[Start of TASK DATA]

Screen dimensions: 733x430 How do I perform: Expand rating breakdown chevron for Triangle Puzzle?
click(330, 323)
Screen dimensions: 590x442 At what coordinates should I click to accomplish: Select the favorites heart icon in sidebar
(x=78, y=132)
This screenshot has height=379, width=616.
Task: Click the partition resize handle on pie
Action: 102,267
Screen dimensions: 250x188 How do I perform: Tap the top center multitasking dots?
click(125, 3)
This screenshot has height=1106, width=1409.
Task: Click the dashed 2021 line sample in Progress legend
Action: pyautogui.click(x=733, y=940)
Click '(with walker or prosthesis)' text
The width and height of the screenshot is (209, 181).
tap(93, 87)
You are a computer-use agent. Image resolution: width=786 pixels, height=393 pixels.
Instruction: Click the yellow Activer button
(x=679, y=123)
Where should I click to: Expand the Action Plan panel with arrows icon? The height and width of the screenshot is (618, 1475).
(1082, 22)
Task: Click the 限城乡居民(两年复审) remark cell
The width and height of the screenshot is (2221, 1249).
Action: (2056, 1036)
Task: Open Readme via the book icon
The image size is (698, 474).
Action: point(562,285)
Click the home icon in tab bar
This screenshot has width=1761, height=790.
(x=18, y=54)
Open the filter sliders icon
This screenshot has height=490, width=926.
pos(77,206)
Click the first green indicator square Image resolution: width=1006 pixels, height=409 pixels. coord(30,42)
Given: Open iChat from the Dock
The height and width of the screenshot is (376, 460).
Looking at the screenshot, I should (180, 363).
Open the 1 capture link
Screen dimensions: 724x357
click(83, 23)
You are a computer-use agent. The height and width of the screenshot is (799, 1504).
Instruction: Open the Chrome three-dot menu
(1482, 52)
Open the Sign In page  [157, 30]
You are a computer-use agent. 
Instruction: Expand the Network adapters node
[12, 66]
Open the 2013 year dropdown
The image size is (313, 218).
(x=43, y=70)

[End of TASK DATA]

**YOUR OBJECTIVE**
Turn all of the entries above into a numbered list, one line per item, and leave out any blank lines.

**OUTPUT FOR THIS TASK**
1. Screen dimensions: 733x430 How do I perform: Expand rating breakdown chevron for Triangle Puzzle?
2. click(330, 323)
3. Screen dimensions: 590x442 At what coordinates should I click to accomplish: Select the favorites heart icon in sidebar
4. (x=78, y=132)
5. This screenshot has height=379, width=616.
6. Task: Click the partition resize handle on pie
7. Action: 102,267
8. Screen dimensions: 250x188 How do I perform: Tap the top center multitasking dots?
9. click(125, 3)
10. This screenshot has height=1106, width=1409.
11. Task: Click the dashed 2021 line sample in Progress legend
12. Action: pyautogui.click(x=733, y=940)
13. Click '(with walker or prosthesis)' text
14. The width and height of the screenshot is (209, 181).
15. tap(93, 87)
16. You are a computer-use agent. Image resolution: width=786 pixels, height=393 pixels.
17. Instruction: Click the yellow Activer button
18. (x=679, y=123)
19. Where should I click to: Expand the Action Plan panel with arrows icon? The height and width of the screenshot is (618, 1475).
20. (1082, 22)
21. Task: Click the 限城乡居民(两年复审) remark cell
22. The width and height of the screenshot is (2221, 1249).
23. Action: (2056, 1036)
24. Task: Open Readme via the book icon
25. The image size is (698, 474).
26. Action: point(562,285)
27. Click the home icon in tab bar
28. This screenshot has width=1761, height=790.
29. (x=18, y=54)
30. Open the filter sliders icon
31. This screenshot has height=490, width=926.
32. pos(77,206)
33. Click the first green indicator square Image resolution: width=1006 pixels, height=409 pixels. coord(30,42)
34. Given: Open iChat from the Dock
35. The height and width of the screenshot is (376, 460).
36. Looking at the screenshot, I should (180, 363).
37. Open the 1 capture link
38. Screen dimensions: 724x357
39. click(83, 23)
40. You are a computer-use agent. The height and width of the screenshot is (799, 1504).
41. Instruction: Open the Chrome three-dot menu
42. (1482, 52)
43. Open the Sign In page  [157, 30]
44. You are a computer-use agent. 
45. Instruction: Expand the Network adapters node
46. [12, 66]
47. Open the 2013 year dropdown
48. The image size is (313, 218).
49. (x=43, y=70)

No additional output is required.